Deb and I were talking yesterday about LW and ponies etc. She said that she was told there are no LW positive ponies in the Arenosa bloodline. I find this very hard to believe. Lets debate this LOL. My thinking is that if you have splash, sabino etc how could you not have LW somehwere. I know they are not "related" but to me the chances of having all these overo genetics with the excpetion of one is just too unreal.


----------



## Lewella (May 21, 2004)

Hi Kaykay,

Nope, no Frame in the 100% Arenosa bloodline. The Frame pattern in American Shetlands has somewhat questionable origins. The only two patterns in the UK Shetlands are Tobiano and Splash which of course both appear in the Arenosa bloodlines. Sometime early in the history of the ASPC sabino was introduced - probably through not pure island Shetland imports. Later infusions of Hackney and Welsh into the American Shetland gene pool increased the incedence of sabino as both of those breeds have that pattern (Welsh also has Splash - sabino as far as I know is the only white pattern in the Hackney breed).

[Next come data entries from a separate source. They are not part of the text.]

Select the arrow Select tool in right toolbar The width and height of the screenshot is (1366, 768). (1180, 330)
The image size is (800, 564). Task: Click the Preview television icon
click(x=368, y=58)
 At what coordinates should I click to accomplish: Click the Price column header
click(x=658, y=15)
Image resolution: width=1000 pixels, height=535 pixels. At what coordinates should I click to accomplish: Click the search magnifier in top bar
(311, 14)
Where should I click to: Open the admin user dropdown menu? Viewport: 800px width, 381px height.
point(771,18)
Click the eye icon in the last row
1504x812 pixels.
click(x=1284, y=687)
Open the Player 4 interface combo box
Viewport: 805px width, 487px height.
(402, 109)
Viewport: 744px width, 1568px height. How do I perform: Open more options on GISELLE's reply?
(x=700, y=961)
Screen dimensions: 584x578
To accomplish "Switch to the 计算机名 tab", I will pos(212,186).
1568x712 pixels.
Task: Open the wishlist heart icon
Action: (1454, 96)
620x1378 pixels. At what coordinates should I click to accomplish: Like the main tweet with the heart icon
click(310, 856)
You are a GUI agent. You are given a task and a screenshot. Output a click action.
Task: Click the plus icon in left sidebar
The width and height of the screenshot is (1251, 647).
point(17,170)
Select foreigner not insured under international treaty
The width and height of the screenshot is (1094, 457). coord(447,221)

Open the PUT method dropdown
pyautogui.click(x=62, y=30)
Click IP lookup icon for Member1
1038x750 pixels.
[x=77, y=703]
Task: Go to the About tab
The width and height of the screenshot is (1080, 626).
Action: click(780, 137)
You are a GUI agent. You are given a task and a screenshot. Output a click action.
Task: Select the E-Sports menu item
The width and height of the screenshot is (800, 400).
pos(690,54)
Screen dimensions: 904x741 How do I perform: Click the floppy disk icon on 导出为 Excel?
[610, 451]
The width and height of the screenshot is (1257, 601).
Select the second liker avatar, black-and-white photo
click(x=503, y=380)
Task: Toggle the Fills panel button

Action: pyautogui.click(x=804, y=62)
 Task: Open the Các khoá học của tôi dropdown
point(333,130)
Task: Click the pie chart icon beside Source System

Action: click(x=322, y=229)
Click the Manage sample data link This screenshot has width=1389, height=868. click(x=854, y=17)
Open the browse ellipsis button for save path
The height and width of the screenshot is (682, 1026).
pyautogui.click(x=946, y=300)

Frame only appeared in the Shetland gene pool very recently - within the last 30 years. It appeared in Iowa primarily and there has been a great deal of debate about its introduction into the breed since it is a non-native pattern. With linebreeding of those few Frame lines lethal white foals have just began appearing within the last 15 years or so.

There are part Arenosa ponies that could have Frame because of the bloodlines they have been crossed to but the Frame pattern is not present in the Arenosa bloodline.

Lewella


----------



## kaykay (May 22, 2004)

okay now it makes more sense because there arent a whole lot of 100 percent arenosas left are there??? I can barely find any that are even 50 percent and most are 25. So that is where the confusion is. I knew i had seen some part arenosas that were frame.


----------



## Lewella (May 22, 2004)

Hi Kaykay,

You just have to know where to look to find the 100% Arenosas




The biggest number seems to be in the more north west part of the country. Steve Langer breeds quite a few 100% and he's in Oregon (Sundance LB Stock Farm) and then Mel and Dorothy Broadhead in Wyoming have a number of 100% Arenosa ponies that they are breeding. In the Midwest it is easier to find 50% or less because there aren't too many 100% mares in this part of the country but there are a few 100% stallions.


----------